Purtscher Retinopathy and Purtscherlike Retinopathy
After acute compression injuries to the thorax or head, a patient may experience loss of vision associated with Purtscher retinopathy in 1 or both eyes. Cotton-wool spots, polygonal shaped areas of retinal whitening (Purtscher flecken), hemorrhages, and retinal edema are found most commonly surrounding the optic nerve head, and fluorescein angiography reveals evidence of arteriolar obstruction and leakage. Occasionally, patients present with optic nerve head edema and an afferent pupillary defect. Vision may be permanently lost from infarction, and optic atrophy may develop.
Purtscher retinopathy is thought to be a result of injury-induced complement activation, which causes granulocyte aggregation and leukoembolization. This process in turn can occlude small arterioles. When the occlusion of a precapillary arteriole affects the radial peripapillary capillary network, cotton-wool spots develop, which are foci of axoplasmic stasis in the nerve fiber layer; these areas of retinal whitening have indistinct borders and can obscure or partially overlie retinal blood vessels. When capillaries in lamina deeper than the radial peripapillary network are blocked, the funduscopic correlate is instead Purtscher flecken, which manifest as intraretinal whitening with a clear zone on either side of the retinal arterioles, venules, and precapillary arterioles.

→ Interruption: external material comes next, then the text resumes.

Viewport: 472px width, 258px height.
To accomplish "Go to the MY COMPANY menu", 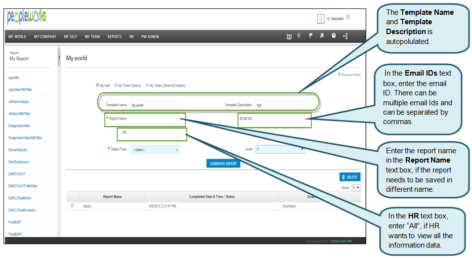I will tap(45, 37).
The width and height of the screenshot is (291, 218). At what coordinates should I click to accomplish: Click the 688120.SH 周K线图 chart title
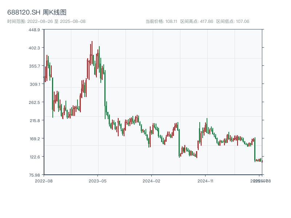(37, 13)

Even in the absence of trauma, various other conditions may activate complement and produce a similar fundus appearance. Because Purtscher’s original description involved trauma, cases with similar fundus findings are termed Purtscherlike retinopathy (Fig 7-17; Table 7-3). For example, the retinopathy associated with acute pancreatitis, which appears identical to traumatic Purtscher retinopathy, is probably also caused by complement-mediated leukoembolization. Other conditions that may cause these changes include collagen-vascular diseases (such as systemic lupus erythematosus), childbirth, and amniotic fluid embolism.

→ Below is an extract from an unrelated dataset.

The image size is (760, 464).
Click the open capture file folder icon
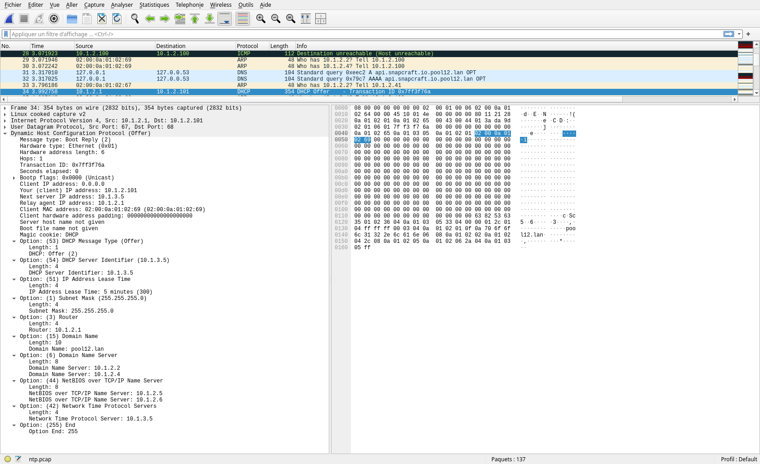tap(72, 19)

Figure 7-17 Purtscherlike retinopathy. A, Fundus photos of a 20-year-old woman were taken 1 day after an uncomplicated delivery of a healthy baby. The patient had noted profound, persistent bilateral vision loss beginning 1 hour after parturition. Intraretinal hemorrhages (arrows) and bright superficial cotton-wool spots (arrowheads) were present, in addition to extensive areas of well demarcated Purtscher flecken (asterisk) with characteristic sparing of the perivascular retina. The flecken are likely the result of occlusion of the precapillary arterioles. B, Corresponding fundus photos taken 4 years later demonstrate optic atrophy and deep macular pigmentary atrophy. Visual acuity was 20/200 OD and 20/800 OS.

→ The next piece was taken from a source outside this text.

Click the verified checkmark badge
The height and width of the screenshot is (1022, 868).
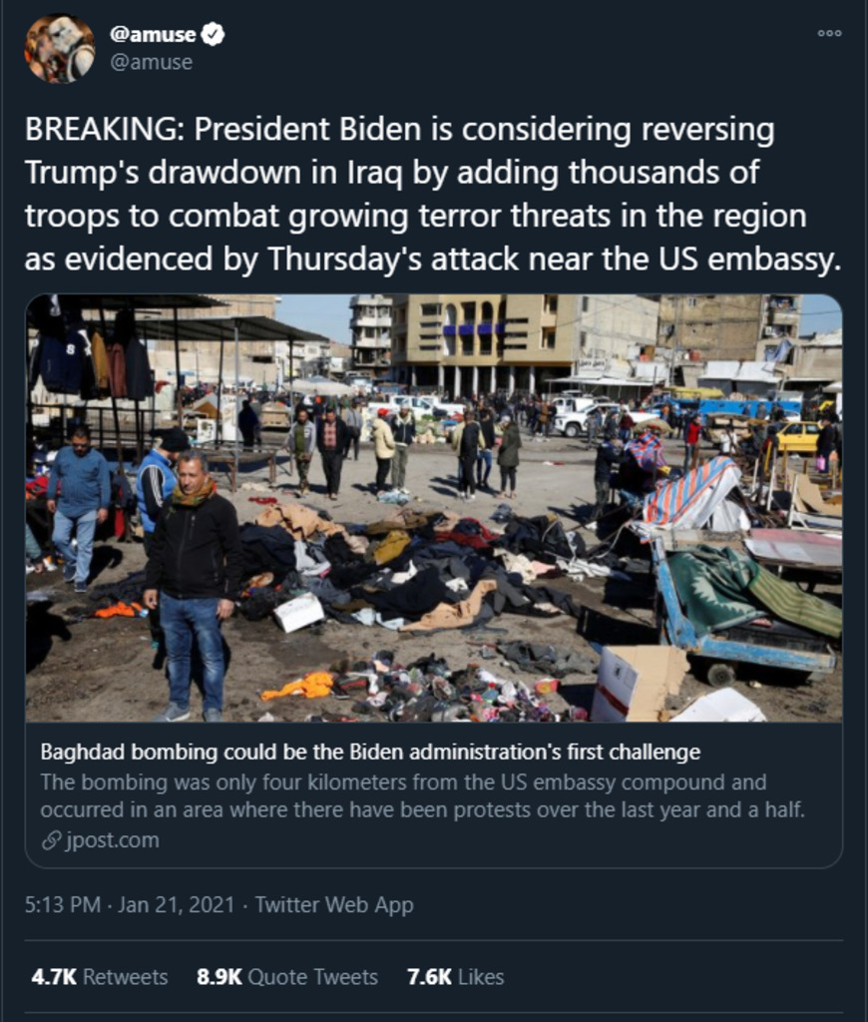tap(213, 34)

(Courtesy of Brian Leonard, MD.)
Table 7-3 Conditions Associated With Purtscher or Purtscherlike Retinopathy
Fat embolism following crushing injuries or long-bone fractures may cause similar retinal findings. Intraretinal hemorrhages are usually scattered in the paramacular area, and the cotton-wool spots of fat embolism are generally smaller and situated more peripherally in the retina than they are in Purtscher retinopathy.